Changes in Phosphorylation of the TREM2‐PLCG2 Signaling Pathway Components Influences Microglia Function

Background Missense mutations in the TREM2 gene are associated with increased risk of Alzheimer's disease (AD). Aβ is a known ligand of TREM2 binding directly and activating a signalling pathway involving PLCG2. TREM2 itself signals through its association with DAP12 and recruits SYK through its cytosolic immune‐receptor tyrosine‐based activation motifs. This study will provide insights into relevant TREM2‐PLCG2‐associated cellular processes to help to identify novel interacting proteins and dissect cellular mechanisms involved in AD. Method Aβ and anti‐TREM2 activating antibody were used to stimulate TREM2 signalling in mouse microglia followed by western blotting to interrogate the phosphorylation state of various interactors under basal and stimulated conditions.

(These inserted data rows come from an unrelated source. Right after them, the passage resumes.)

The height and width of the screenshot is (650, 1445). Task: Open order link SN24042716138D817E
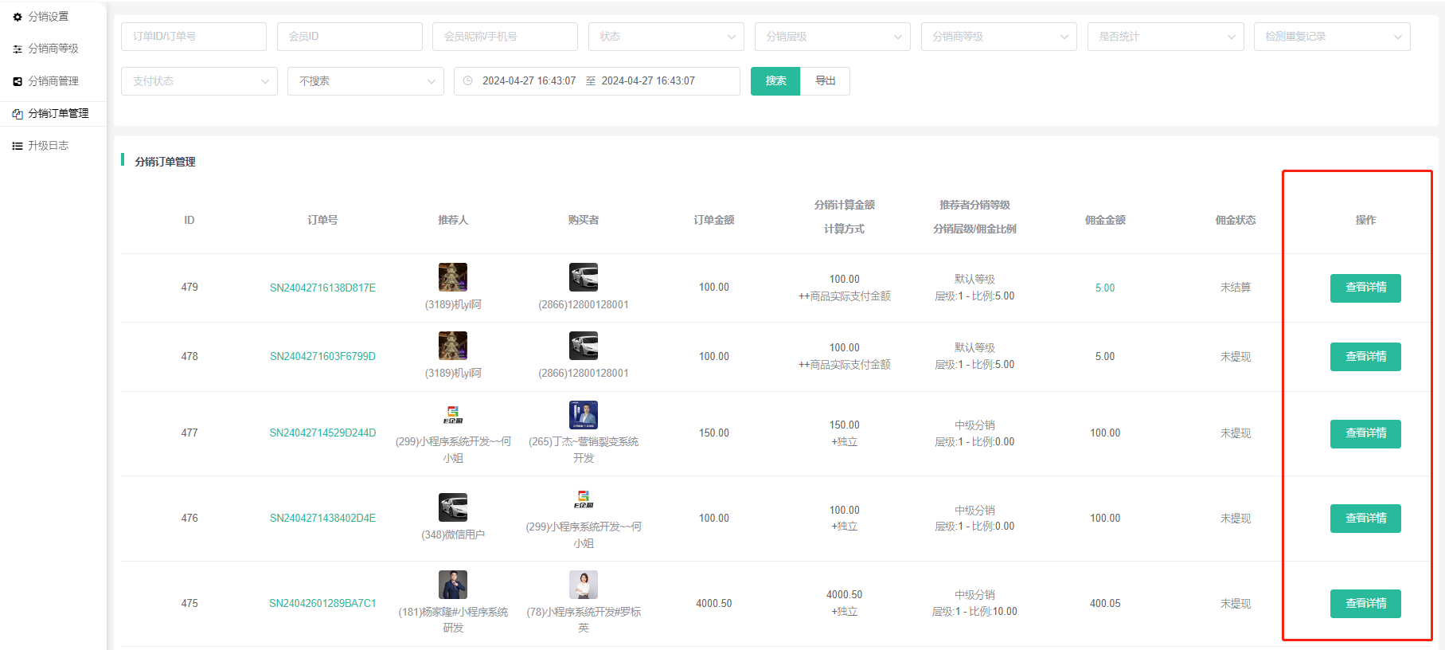coord(322,288)
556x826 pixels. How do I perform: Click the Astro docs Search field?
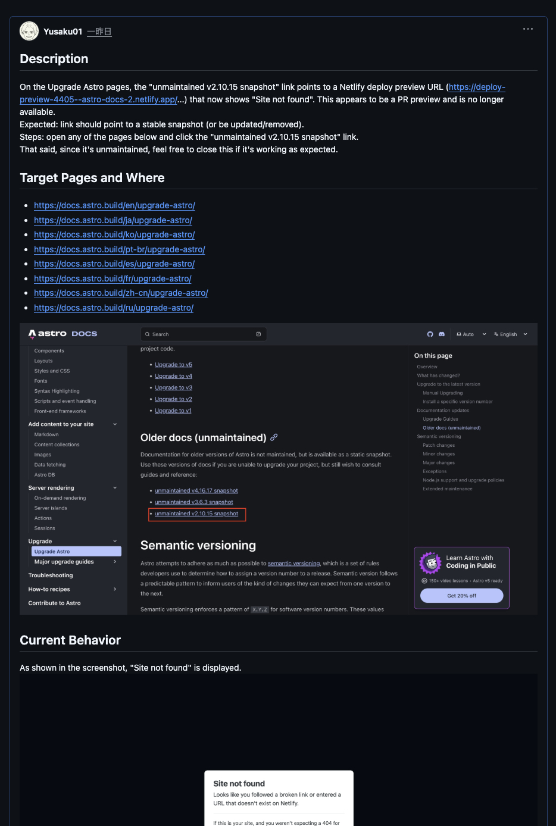pos(202,334)
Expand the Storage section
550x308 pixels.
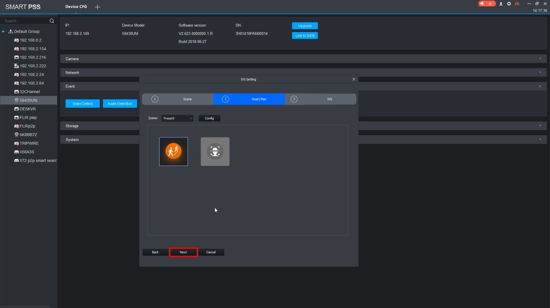(303, 126)
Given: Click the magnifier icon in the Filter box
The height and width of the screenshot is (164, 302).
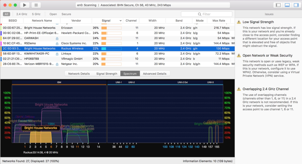Looking at the screenshot, I should point(200,14).
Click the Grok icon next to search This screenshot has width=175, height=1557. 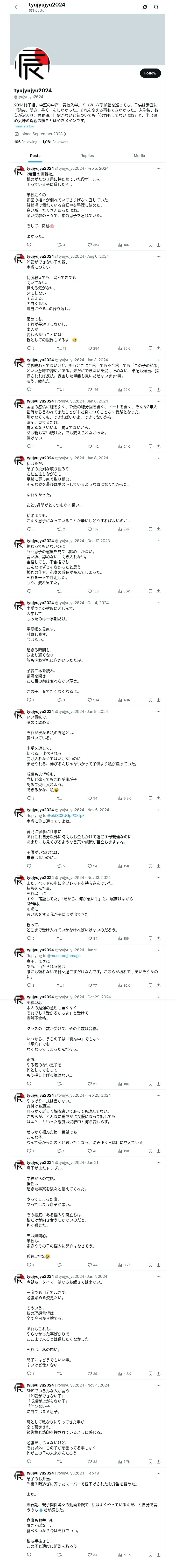(145, 7)
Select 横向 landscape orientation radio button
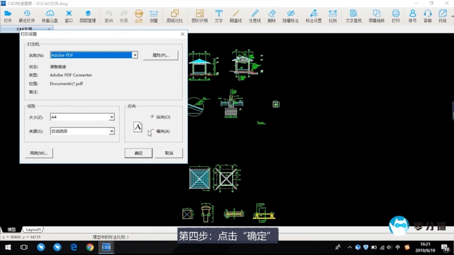Screen dimensions: 454x255 point(153,131)
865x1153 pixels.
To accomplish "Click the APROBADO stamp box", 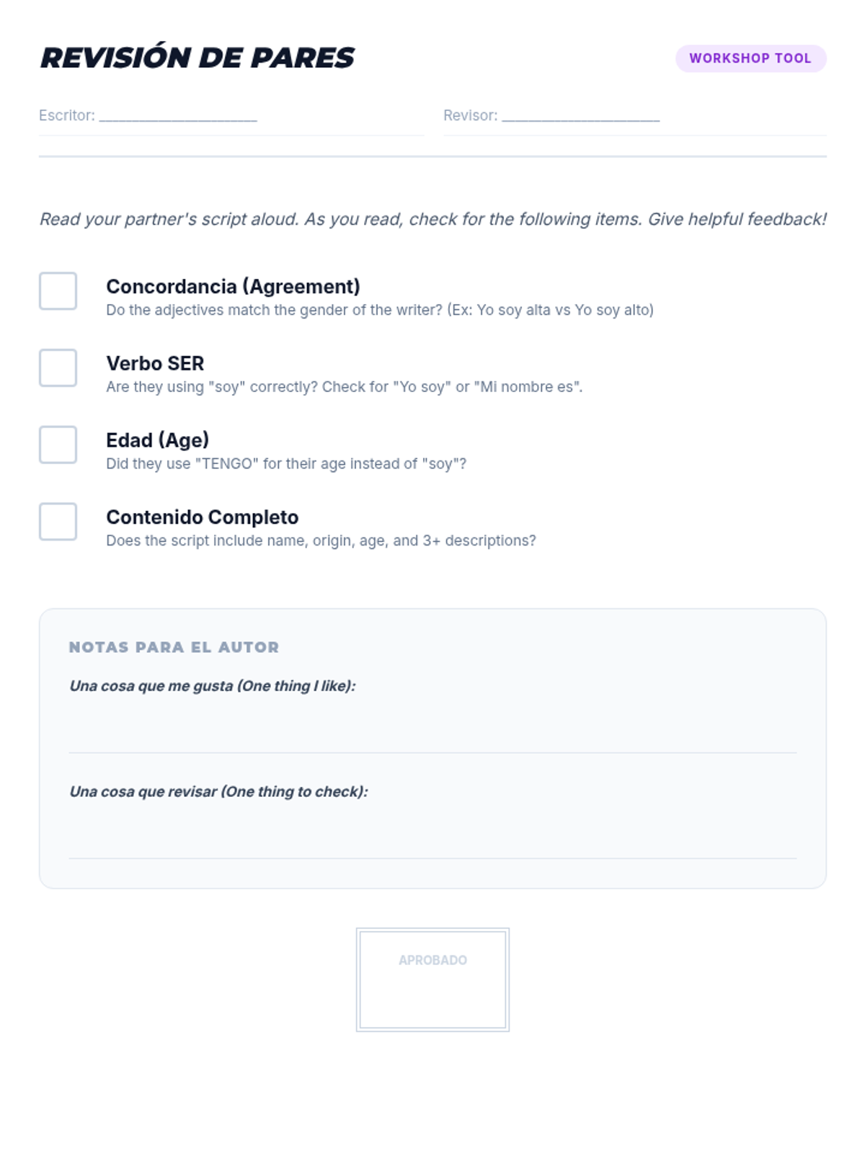I will pyautogui.click(x=433, y=980).
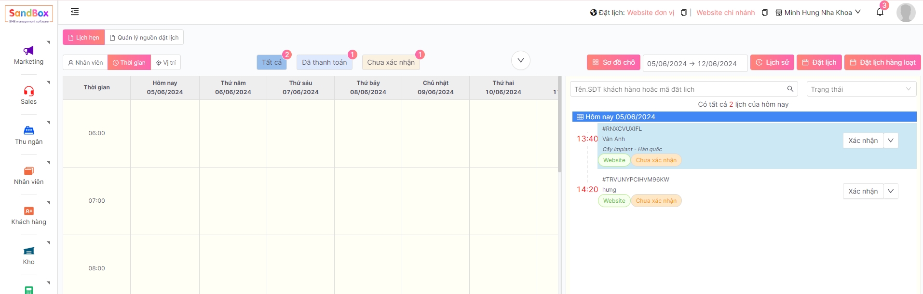The image size is (923, 294).
Task: Switch to Quản lý nguồn đặt lịch tab
Action: click(x=144, y=38)
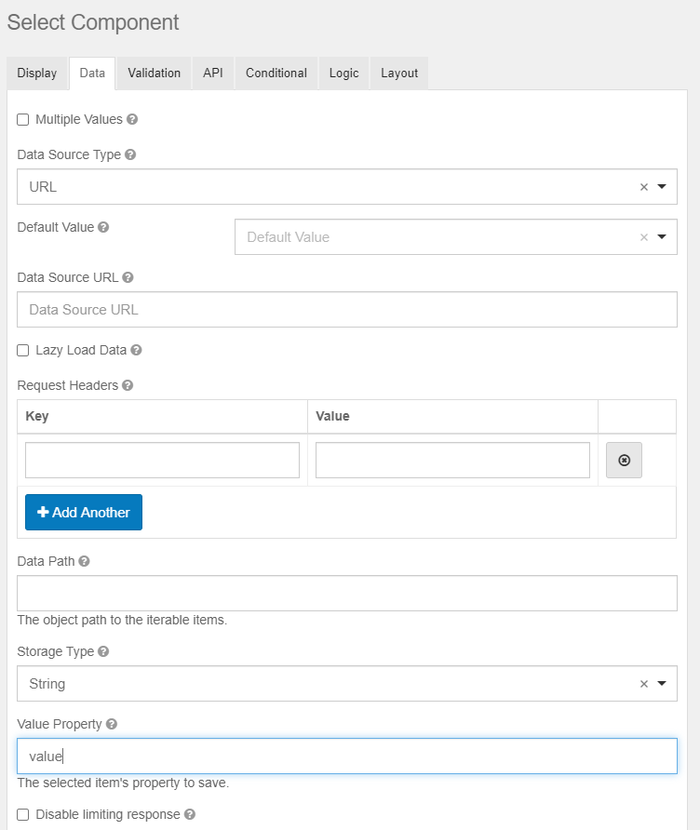700x830 pixels.
Task: Expand the Default Value dropdown
Action: [x=662, y=236]
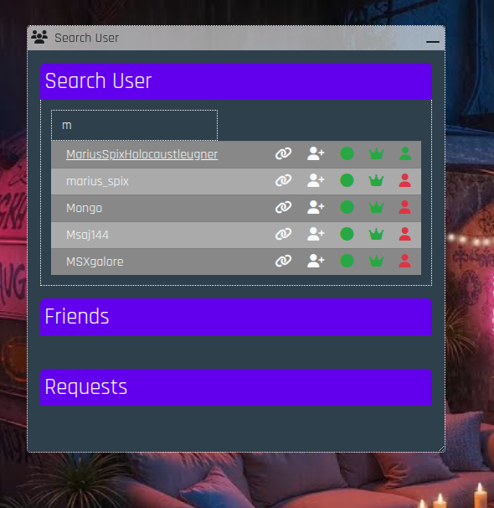This screenshot has width=494, height=508.
Task: Click the red person icon for marius_spix
Action: pos(405,180)
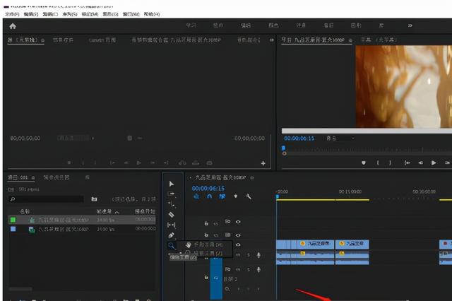Switch to the Media Browser tab

tap(56, 177)

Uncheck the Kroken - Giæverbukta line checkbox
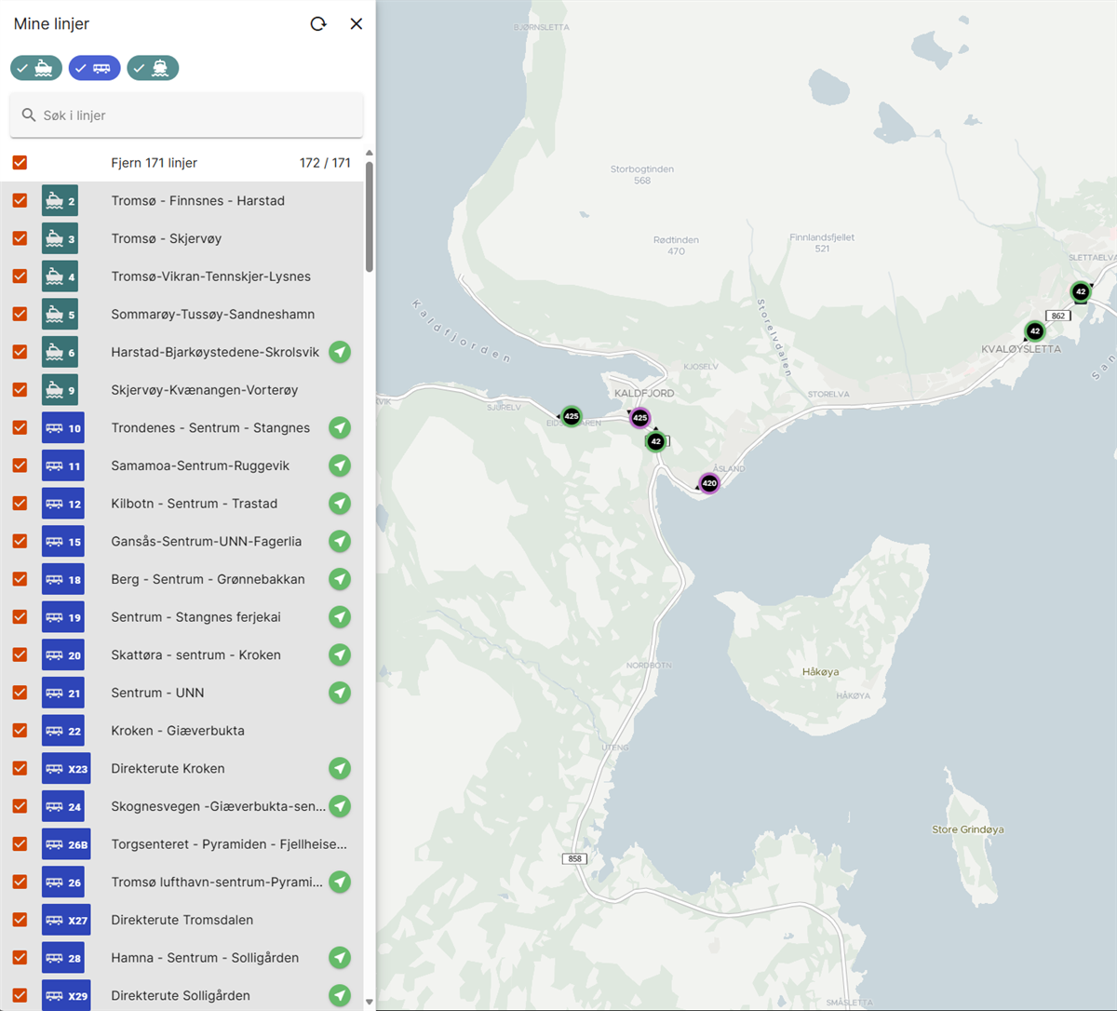pos(20,731)
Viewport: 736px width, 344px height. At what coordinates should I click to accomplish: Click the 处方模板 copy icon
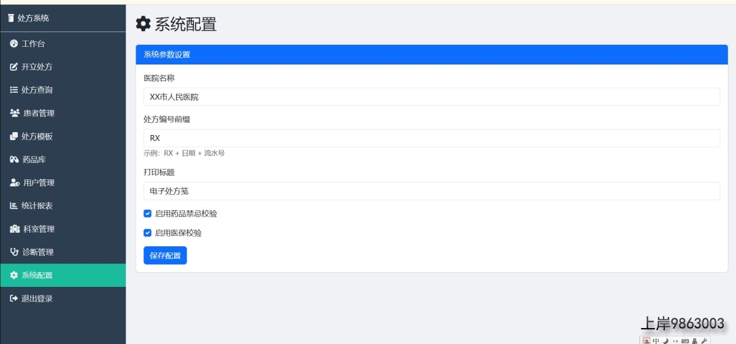14,136
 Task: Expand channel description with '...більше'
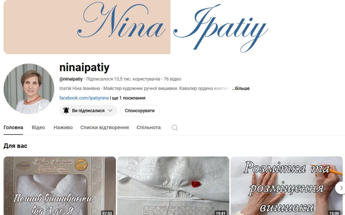click(241, 88)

Co‐IP and Immunofluorescence studies were performed to investigate protein interactors in this signalling cascade. Migration and Aβ engulfment assays were used as downstream functional readouts of TREM2 stimulation. Results are representative of at least three independent biological replicate experiments. Result We discovered that the endogenous TREM2‐DAP12‐PLCG2 signaling complex interacts with numerous novel high affinity components in microglia. We found that the levels of phospho‐SYK (Tyr525/526) and non‐canonical phospho‐tyrosines in PLCG2 were significantly increased by TREM‐2 activation. Increased Phospho‐PLCG2 levels triggered changes in microglia function reflected in functional assays such as cell migration and cargo engulfment assays. Conclusion We discovered that stimulation of TREM2 in microglia led to a novel signalling cascade involving PLCG2 and other proteins which mediated important microglia functions. Some of these proteins are components of the B cell receptor signaling machinery acting via PLCG2 while others are known/new AD‐related risk genes. The elucidation of the TREM2‐PLCG2 pathway and its downstream signalling partners provides important insights into the mechanisms of normal microglia function and in the pathogenesis of AD.